My recent visit to Pouto, where I'd taken the sand safari to the lighthouse, had sharpened my respect and understanding for settlers both Maori and European who had lived in this wild and untamed place where swirling currents and sandstorms made life difficult in the extreme. By comparison to the wild coast, the Northern Wairoa River below the museum, even as it was brown and swollen with recent rains, looked tame by comparison.

But looks can be deceiving. Dargaville lies at the northern end of the Wairoa River. From the open sea, it can only be reached from the Kaipara Harbour which is flanked by a notorious bar.
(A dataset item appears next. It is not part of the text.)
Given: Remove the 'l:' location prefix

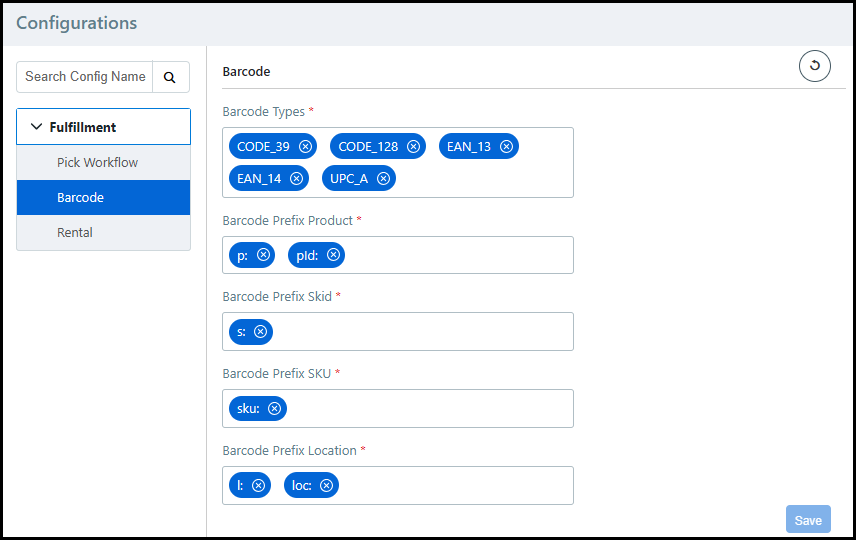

During the 20 years from 1880 until 1900, when the region's economy flourished around its timber and gum trades, Dargaville was the country's busiest port.

But even before the peak of trade, the Kaipara bar had claimed many lives. One such shipwreck is remembered in the maritime hall's display of relics salvaged from the French corvette, L'Alcmene which foundered on Riporoa beach in June 1851 with the loss of 12 lives. Such losses were offset by the miraculous rescue by local Maori of the remaining 192 people who were transferred to Auckland to await return to their native France.
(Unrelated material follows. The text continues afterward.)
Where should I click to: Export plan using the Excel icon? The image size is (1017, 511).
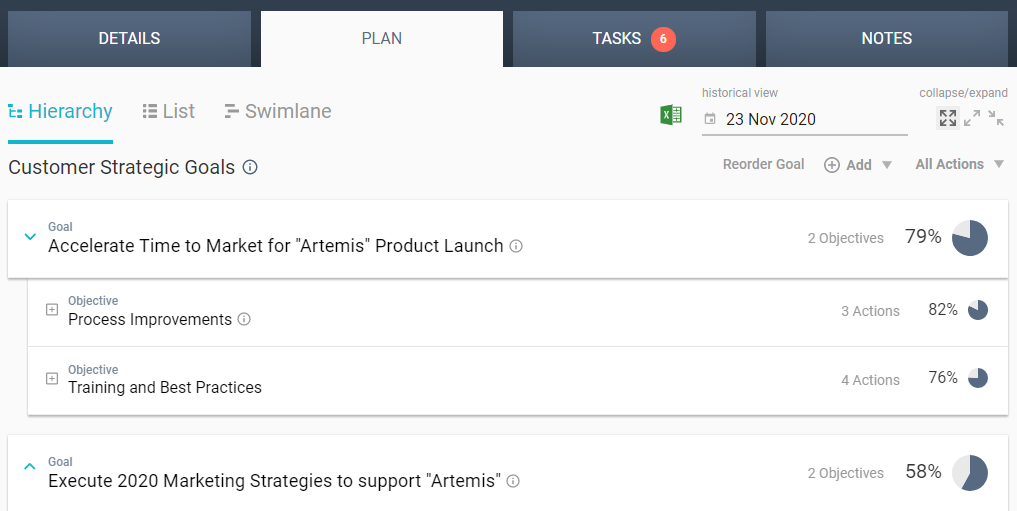(670, 116)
I could have spent a great deal of time in the Maritime Hall wandering among the salvaged relics, ships' models and displays – the majority of which are on a grand scale – but which also include the more whimsical – like the collection of outboard motors, the sheer variety of which could not help but raise a smile.

In the Maori Hall, the collection, though on smaller scale, is no less impressive. Central to this room is the previously mentioned 16-metre canoe dug from the sands of Pouto Peninsula in 1900. It is almost certainly pre-European and made using fire and stone tools with the delicate expertise of a master craftsman. While permission was granted to take photographs throughout the museum, I was asked to refrain from doing so in the Maori Hall out of respect for the ancestors and I was only too happy to do so.

From here we backtracked to the Music and Collections Halls which were no less outstanding in terms of the volume of material on display. In pride of place is the magnificent kauri accordion which sits at the heart of an almost overwhelmingly large collection of accordions. Each pays a handsome tribute to the country of origin of the original owner, and highlights the importance of music to offset the hardship of daily life.

The Collections Hall is a tribute to the diversity of objects which form the collections of zealous amateurs from salt and pepper shakers to boomerangs, birds' eggs and miniature villages crafted by keen collectors. It's whimsical, rather than world-beating, but this room cannot help but raise a wry smile.